● **Task to carry out**
Find the lines of the data below that include "green". Report their number only.

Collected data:
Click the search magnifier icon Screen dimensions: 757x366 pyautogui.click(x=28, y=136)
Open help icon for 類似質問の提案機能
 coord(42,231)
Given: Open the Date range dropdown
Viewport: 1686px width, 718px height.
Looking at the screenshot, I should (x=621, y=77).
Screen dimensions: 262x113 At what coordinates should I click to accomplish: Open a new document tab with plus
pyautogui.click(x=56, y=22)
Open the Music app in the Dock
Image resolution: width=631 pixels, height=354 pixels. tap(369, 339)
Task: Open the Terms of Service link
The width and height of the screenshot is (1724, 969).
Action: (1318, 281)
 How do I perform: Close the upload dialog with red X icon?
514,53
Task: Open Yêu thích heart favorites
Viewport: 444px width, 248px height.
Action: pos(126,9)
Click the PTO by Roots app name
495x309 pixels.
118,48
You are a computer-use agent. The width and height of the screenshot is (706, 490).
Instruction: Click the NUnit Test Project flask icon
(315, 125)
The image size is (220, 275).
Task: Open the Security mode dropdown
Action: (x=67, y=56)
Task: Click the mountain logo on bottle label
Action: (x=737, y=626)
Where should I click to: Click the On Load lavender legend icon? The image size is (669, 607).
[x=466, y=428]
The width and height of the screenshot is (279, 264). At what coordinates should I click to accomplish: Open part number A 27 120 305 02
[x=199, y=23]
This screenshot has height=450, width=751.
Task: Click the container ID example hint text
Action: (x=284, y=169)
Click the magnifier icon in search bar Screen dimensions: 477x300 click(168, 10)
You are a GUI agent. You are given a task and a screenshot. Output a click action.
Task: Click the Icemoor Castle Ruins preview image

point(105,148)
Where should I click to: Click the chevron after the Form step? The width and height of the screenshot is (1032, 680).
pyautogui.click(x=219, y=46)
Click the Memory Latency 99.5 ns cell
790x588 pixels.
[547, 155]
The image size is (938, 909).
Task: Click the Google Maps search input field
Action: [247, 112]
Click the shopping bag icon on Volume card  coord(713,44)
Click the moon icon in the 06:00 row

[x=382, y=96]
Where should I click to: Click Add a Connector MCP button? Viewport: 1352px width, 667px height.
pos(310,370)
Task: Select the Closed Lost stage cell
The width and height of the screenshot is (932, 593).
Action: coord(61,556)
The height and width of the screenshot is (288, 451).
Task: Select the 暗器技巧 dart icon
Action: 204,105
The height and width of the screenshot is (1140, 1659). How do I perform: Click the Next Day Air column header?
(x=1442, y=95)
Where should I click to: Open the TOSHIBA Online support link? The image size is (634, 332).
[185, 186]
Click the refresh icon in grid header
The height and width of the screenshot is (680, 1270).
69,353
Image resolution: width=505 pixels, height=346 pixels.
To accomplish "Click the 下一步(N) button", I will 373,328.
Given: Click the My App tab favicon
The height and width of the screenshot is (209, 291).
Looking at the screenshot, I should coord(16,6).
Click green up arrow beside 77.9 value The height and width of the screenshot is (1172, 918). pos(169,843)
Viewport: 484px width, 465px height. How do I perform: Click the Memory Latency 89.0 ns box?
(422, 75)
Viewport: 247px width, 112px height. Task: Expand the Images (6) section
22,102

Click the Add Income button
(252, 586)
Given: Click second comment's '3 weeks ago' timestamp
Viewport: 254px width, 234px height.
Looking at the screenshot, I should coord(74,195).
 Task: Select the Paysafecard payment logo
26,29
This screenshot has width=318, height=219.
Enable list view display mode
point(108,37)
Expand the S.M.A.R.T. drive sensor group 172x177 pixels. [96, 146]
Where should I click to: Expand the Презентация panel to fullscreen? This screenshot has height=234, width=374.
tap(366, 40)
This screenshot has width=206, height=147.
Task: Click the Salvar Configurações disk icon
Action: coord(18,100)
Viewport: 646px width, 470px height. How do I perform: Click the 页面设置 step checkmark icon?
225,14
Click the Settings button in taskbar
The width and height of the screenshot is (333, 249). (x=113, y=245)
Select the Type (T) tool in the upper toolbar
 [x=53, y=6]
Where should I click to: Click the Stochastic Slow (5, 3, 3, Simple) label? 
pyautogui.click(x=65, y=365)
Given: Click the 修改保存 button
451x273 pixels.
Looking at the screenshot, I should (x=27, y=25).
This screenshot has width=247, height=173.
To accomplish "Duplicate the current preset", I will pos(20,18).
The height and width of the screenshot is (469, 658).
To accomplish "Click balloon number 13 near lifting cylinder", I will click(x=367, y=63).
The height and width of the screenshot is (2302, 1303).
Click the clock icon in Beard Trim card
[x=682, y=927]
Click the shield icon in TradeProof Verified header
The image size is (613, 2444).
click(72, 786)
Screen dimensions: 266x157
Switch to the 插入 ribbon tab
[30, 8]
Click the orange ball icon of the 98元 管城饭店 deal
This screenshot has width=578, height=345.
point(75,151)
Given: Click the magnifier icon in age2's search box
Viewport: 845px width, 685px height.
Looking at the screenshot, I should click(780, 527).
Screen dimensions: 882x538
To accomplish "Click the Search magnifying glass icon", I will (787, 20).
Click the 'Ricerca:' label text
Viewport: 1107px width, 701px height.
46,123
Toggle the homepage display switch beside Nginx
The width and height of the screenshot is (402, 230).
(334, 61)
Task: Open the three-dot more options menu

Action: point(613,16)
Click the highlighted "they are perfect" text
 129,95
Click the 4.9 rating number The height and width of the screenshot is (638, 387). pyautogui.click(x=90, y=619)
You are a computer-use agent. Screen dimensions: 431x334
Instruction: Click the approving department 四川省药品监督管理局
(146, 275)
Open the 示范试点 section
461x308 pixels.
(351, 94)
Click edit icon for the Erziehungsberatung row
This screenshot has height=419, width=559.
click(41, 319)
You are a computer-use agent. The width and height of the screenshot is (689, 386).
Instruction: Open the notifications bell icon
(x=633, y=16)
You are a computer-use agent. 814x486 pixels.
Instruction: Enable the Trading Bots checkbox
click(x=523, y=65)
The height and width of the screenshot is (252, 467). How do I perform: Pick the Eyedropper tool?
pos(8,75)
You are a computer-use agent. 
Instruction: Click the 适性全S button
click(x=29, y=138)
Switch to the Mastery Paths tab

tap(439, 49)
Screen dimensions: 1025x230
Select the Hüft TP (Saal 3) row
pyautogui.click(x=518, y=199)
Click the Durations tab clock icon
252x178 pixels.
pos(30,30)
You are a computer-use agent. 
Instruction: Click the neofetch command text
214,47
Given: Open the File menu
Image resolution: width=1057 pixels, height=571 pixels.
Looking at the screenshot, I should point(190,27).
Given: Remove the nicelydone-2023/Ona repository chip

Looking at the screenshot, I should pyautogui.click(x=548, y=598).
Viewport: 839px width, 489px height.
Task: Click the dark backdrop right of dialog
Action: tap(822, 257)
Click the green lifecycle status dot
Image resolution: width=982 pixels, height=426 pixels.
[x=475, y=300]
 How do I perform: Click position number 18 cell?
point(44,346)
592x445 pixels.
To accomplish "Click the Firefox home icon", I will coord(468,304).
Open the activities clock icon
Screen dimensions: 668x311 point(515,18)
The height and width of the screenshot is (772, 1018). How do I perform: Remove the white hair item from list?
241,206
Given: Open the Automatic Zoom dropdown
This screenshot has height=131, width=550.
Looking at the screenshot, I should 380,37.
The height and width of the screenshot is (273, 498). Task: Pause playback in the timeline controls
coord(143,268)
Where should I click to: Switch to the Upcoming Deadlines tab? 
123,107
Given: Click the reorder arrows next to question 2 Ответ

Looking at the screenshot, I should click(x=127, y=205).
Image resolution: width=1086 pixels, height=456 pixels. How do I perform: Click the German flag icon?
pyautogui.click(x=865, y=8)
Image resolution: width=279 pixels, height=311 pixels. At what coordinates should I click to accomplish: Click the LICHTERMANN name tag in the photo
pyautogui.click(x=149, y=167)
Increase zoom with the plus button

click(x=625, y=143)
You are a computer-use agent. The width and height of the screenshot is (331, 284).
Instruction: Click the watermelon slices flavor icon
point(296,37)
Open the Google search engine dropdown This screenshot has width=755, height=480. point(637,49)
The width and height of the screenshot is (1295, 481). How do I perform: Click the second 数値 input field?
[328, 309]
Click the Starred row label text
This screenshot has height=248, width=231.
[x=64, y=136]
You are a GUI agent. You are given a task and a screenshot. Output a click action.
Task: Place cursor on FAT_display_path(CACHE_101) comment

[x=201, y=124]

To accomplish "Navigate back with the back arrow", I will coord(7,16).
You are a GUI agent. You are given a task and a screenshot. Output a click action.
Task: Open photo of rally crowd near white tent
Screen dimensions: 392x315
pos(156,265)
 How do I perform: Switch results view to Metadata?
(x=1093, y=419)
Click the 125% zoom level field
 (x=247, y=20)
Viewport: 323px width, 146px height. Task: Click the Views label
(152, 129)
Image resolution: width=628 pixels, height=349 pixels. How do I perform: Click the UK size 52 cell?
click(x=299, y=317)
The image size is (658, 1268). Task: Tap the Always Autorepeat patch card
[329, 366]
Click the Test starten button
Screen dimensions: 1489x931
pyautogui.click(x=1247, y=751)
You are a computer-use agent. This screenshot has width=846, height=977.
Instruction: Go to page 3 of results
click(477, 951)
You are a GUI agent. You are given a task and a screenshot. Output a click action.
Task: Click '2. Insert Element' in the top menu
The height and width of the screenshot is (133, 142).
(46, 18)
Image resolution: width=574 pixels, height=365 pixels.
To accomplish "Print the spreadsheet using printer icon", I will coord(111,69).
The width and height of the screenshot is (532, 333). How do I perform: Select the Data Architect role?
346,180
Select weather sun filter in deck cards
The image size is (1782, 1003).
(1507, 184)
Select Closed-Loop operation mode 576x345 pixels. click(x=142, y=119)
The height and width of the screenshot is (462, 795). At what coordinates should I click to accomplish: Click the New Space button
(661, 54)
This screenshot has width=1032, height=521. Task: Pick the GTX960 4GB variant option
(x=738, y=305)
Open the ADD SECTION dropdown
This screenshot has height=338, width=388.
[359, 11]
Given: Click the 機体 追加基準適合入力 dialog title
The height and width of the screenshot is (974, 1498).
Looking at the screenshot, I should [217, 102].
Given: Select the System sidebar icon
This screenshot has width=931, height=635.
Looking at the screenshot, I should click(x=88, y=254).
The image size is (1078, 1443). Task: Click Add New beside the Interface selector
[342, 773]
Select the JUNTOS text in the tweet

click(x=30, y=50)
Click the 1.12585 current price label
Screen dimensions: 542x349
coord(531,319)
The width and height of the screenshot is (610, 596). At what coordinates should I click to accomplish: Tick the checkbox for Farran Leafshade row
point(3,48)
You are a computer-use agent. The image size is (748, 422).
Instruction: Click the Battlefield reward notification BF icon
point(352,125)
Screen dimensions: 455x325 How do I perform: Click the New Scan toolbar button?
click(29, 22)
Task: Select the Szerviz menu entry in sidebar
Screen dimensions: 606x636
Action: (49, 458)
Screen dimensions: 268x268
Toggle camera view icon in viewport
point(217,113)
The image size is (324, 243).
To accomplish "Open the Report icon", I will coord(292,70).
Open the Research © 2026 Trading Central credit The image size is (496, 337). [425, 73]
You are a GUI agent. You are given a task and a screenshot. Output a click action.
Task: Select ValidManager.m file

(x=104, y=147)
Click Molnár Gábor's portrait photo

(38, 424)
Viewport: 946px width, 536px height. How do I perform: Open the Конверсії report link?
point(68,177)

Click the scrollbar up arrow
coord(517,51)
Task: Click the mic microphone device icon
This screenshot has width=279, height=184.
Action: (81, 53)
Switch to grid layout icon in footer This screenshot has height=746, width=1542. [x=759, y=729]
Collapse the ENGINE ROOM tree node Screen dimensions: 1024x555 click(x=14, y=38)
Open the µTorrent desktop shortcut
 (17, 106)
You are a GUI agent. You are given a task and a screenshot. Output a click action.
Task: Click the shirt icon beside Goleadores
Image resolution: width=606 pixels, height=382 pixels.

● **Problem solution**
2